TREE DISPUTES BETWEEN NEIGHBOURS
Page: 21833
The Hon. LYNDA VOLTZ: My question is addressed to the Attorney General. What is the New South Wales Government doing to help neighbours resolve disputes over trees?
The Hon. JOHN HATZISTERGOS: I acknowledge this important question and the member's interest in trees. The Trees (Disputes Between Neighbours) Act was introduced by this Government in 2006. The Act aims to provide a simple, inexpensive and accessible process by establishing a new procedure in the Land and Environment Court to resolve neighbour disputes about urban trees causing damage to property or risk of injury. The review of the Act took place in 2009 and received over 230 submissions from residents, community groups, professional associations, councils and government associations. The review found that the policy objectives of the Act remained valid, but made recommendations to improve the operation of the Act. The Government has accepted all of the review's recommendations and legislative amendments will be developed for the Parliament's consideration.
The Land and Environment Court will be given the power to resolve disputes between neighbours over high hedges that severely affect views and sunlight. Neighbourhood feuds over hedges are becoming increasingly common. Reports have been received of residents growing spiked hedges to deliberately block a neighbour's view. Until now no simple legal avenue was available to resolve such disputes. That is why the Government will give the Land and Environment Court a new jurisdiction creating a mechanism by which neighbour disputes about high hedges can be heard and disposed of proportionately, balances competing rights of neighbours to enjoy their property and ensures that the existence and health of urban trees can be maintained.

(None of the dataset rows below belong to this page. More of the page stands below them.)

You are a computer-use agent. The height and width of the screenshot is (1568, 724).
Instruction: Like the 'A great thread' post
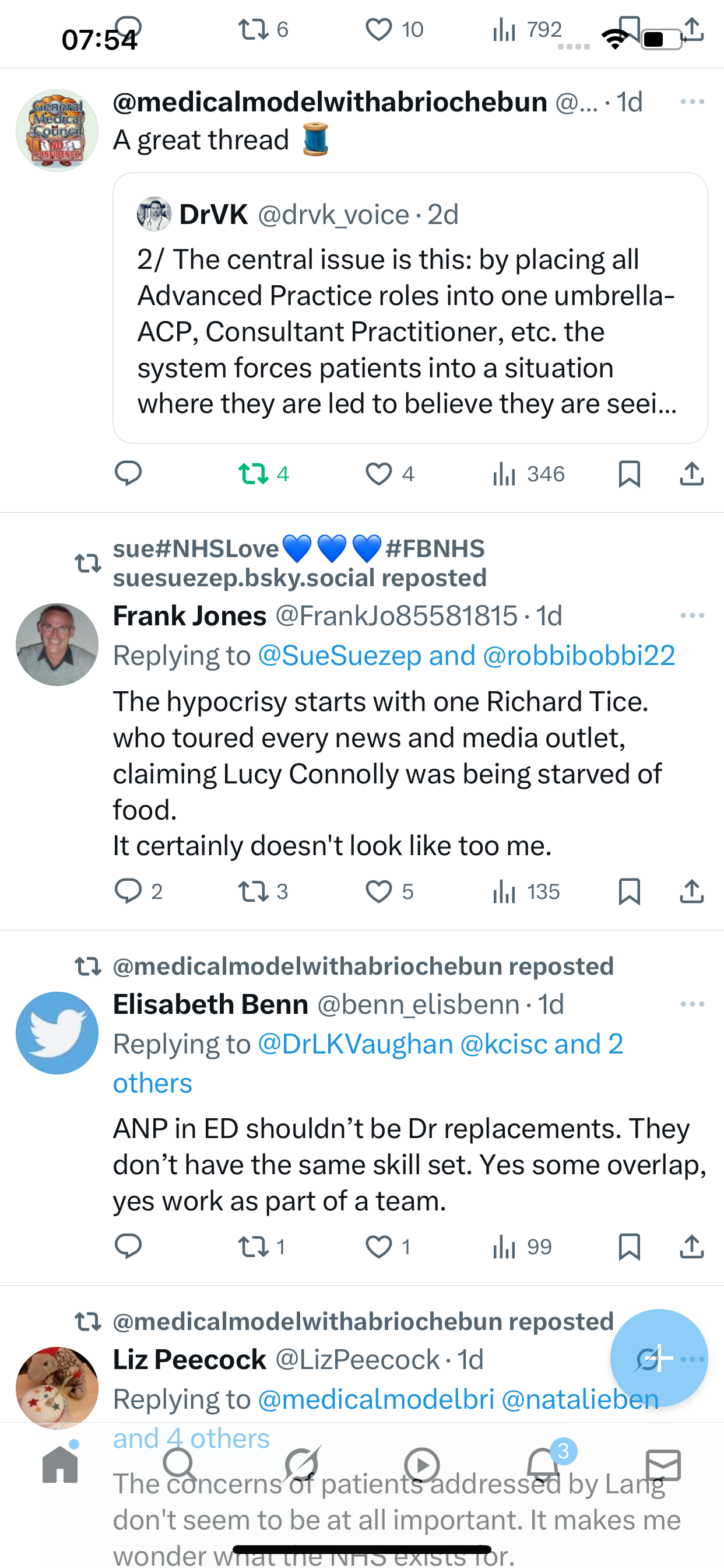pyautogui.click(x=378, y=474)
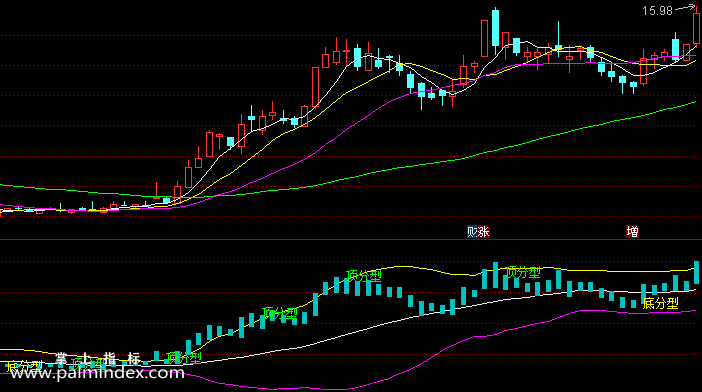Select the 15.98 latest price label
Screen dimensions: 702x392
click(x=657, y=11)
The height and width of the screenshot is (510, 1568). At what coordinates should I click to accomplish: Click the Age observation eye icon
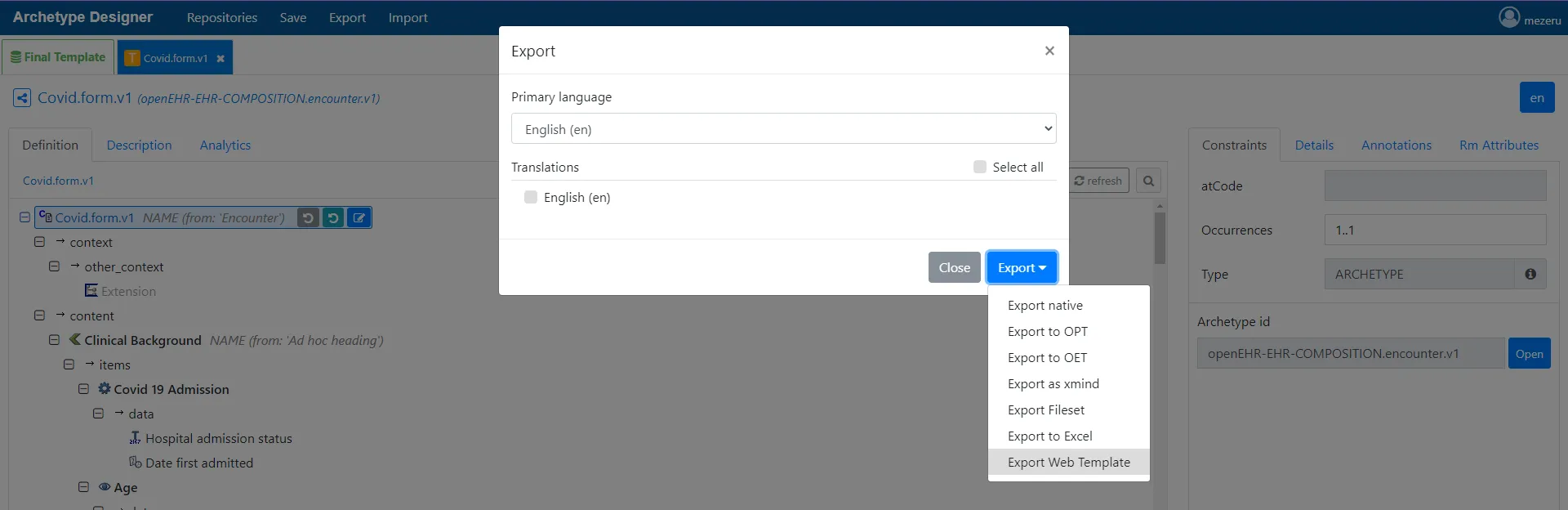[105, 487]
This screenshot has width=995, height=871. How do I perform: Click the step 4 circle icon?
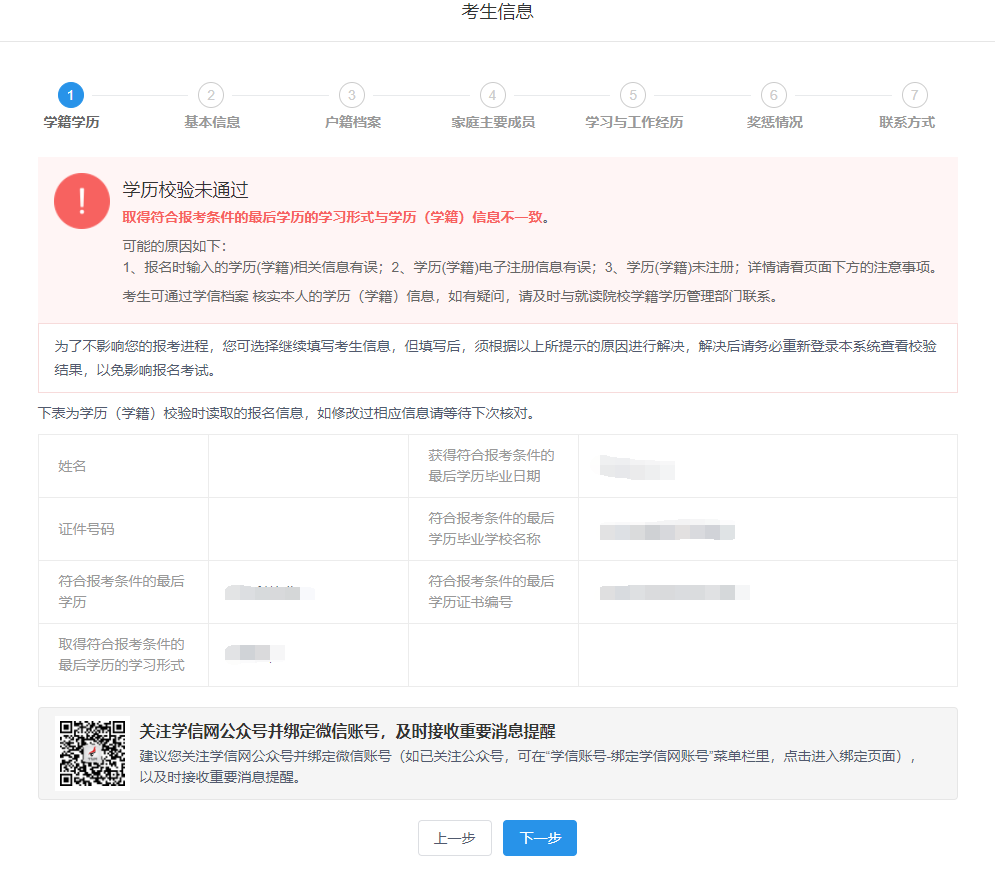click(492, 95)
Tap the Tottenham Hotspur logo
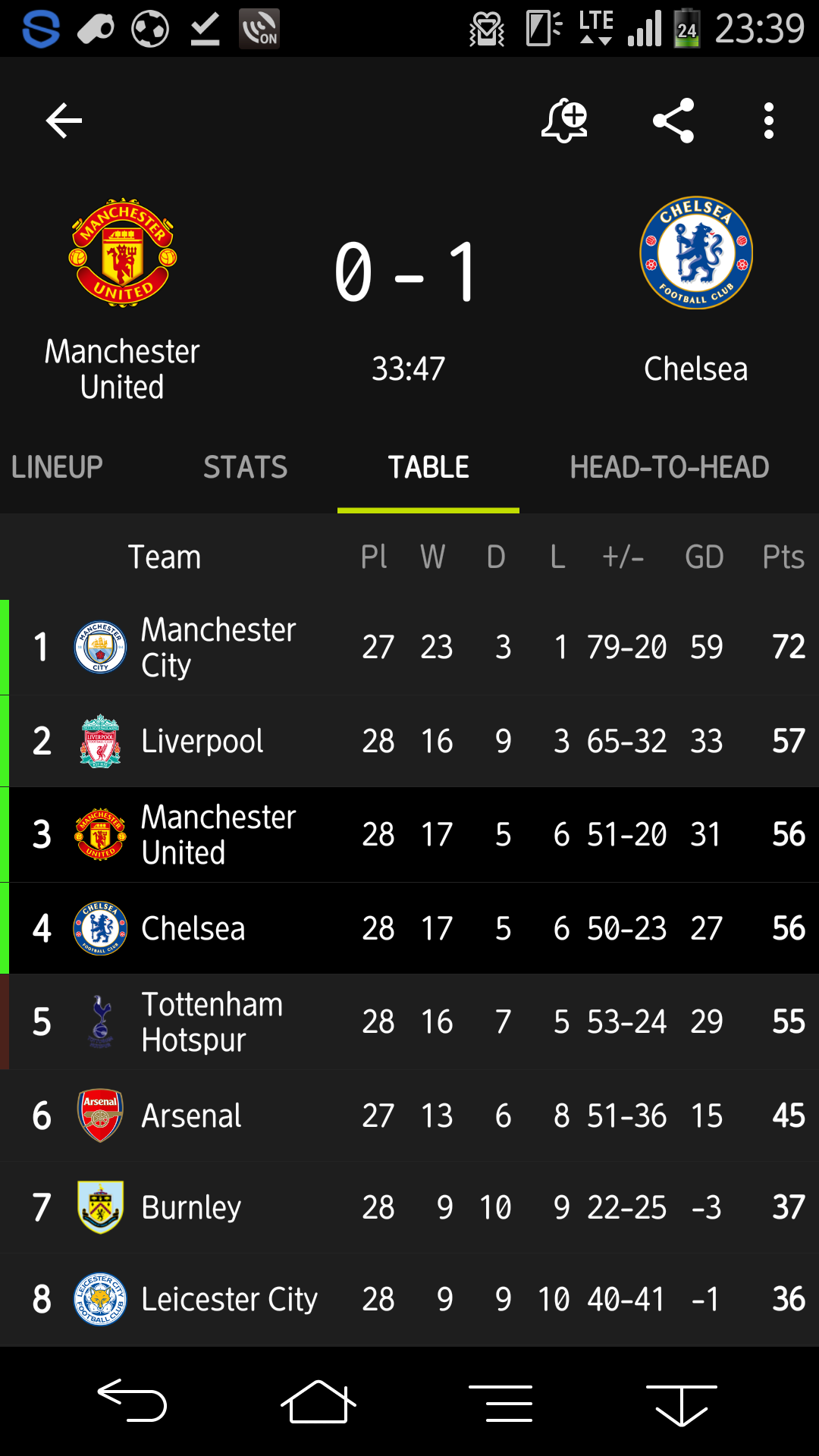The height and width of the screenshot is (1456, 819). point(100,1021)
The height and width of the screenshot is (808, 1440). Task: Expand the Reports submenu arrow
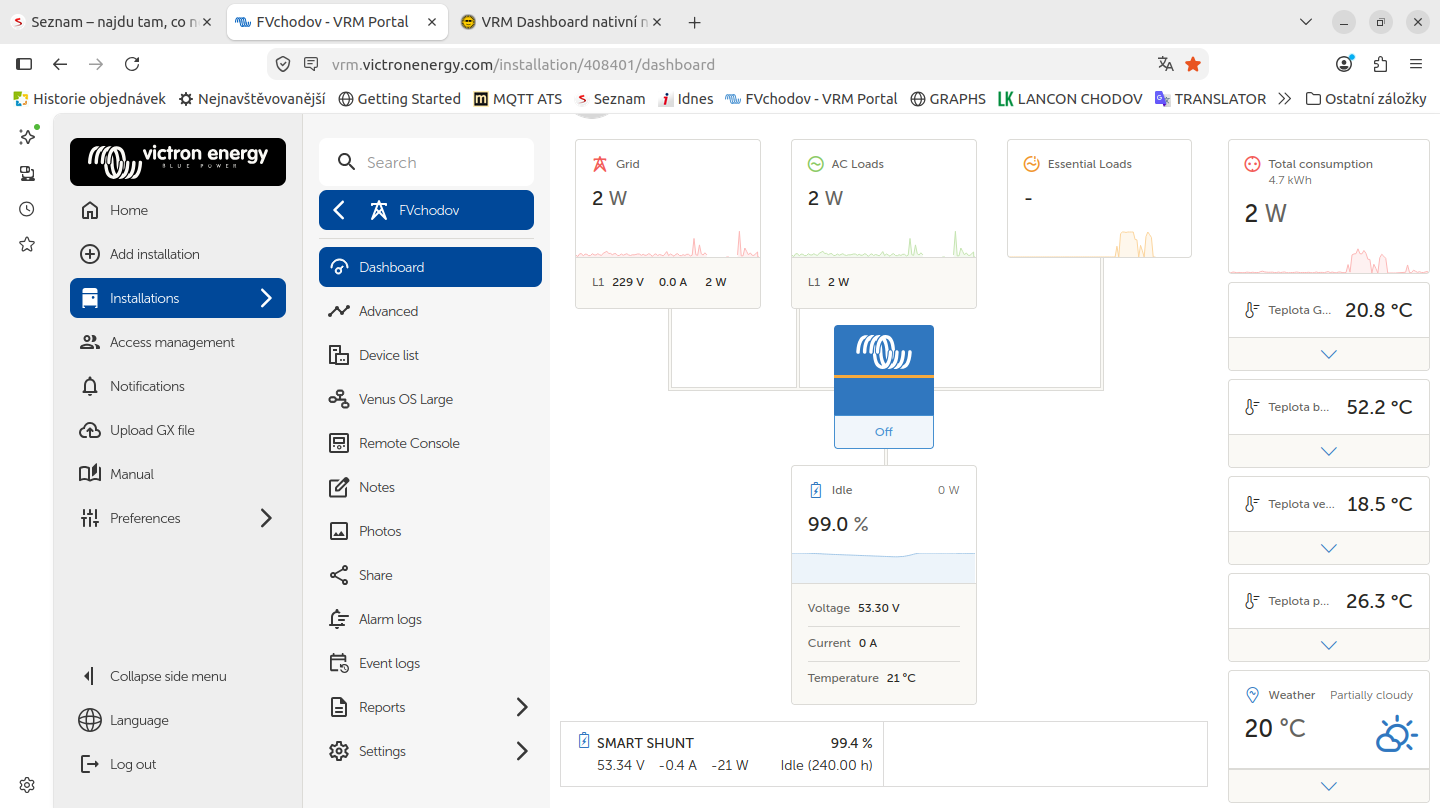click(x=522, y=707)
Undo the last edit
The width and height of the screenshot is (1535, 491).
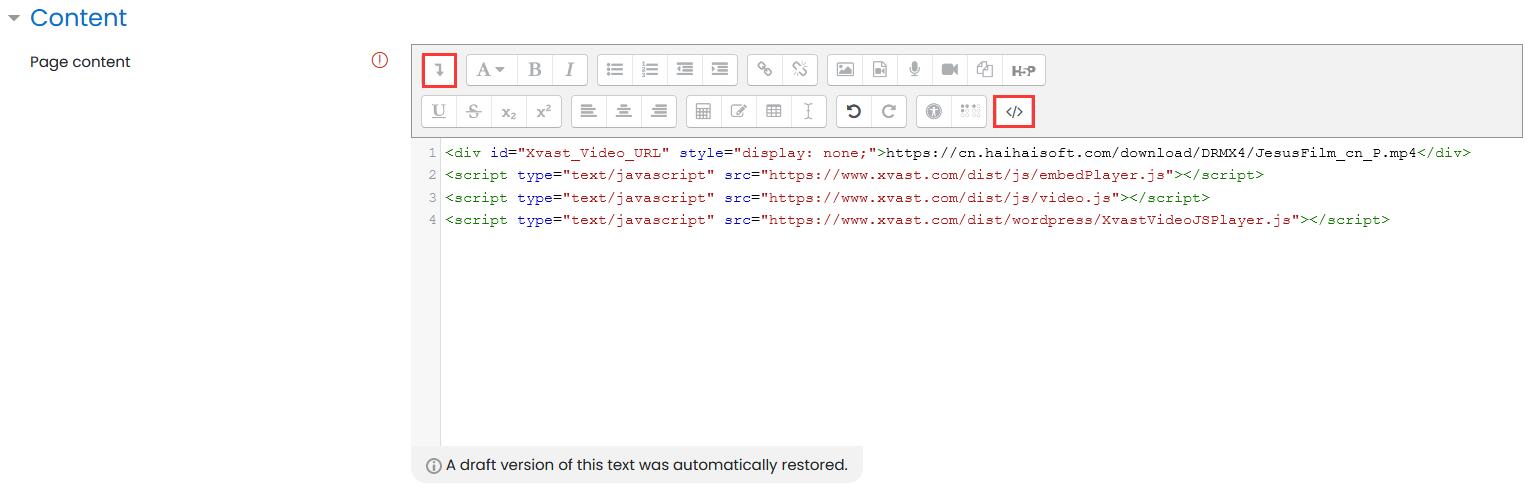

Given the environmental and other benefits of urban vegetation and this new procedure, the circumstances in which a person can apply for orders regarding trees that block out light and views will be limited to the most serious cases. People will not be able to make an application regarding a single tree. Rather, the application must relate to groups of two or more trees planted to form a hedge and that rise to a height of at least 2.5 metres. The new part 2 of the Act will enable people to apply to the Land and Environment Court for relief when these high hedges on private adjoining land severely obstruct sunlight to a window of their dwelling or a view from that dwelling. This will cultivate community harmony by providing neighbours with a simple, accessible and inexpensive legal means for resolving hedge disputes without the need for a lawyer.
Other changes to the Trees (Disputes Between Neighbours) Act 2006 arising from the review include giving the Land and Environment Court jurisdiction to hear and determine matters arising out of the Dividing Fences Act 1991 where an application has been made under the Trees Act in relation to a tree that has caused, is causing or is likely to cause damage to a dividing fence, or a tree that is itself part of a dividing fence and has caused, is causing or is likely to cause damage to property or is likely to cause injury to a person; extending the operation of part 2 of the Act—which relates to trees that have caused, are causing or are likely to cause damage to property or risk of injury—to land zoned rural-residential; making it clear that an application for an order under part 2 of the Trees Act may still be made following the removal of the tree that has caused damage or injury on which the application is based; enabling the immediate successor in title to an applicant to benefit from certain orders made under part 2 of the Act; and prescribing vines as a tree for the purposes of the Trees Act. The Trees Act has proved to be a cheap, popular and successful instrument for neighbours to achieve a resolution to their disputes. I am pleased to inform the House that this instrument now will be more efficacious and far reaching following the implementation of the recommendations of the review.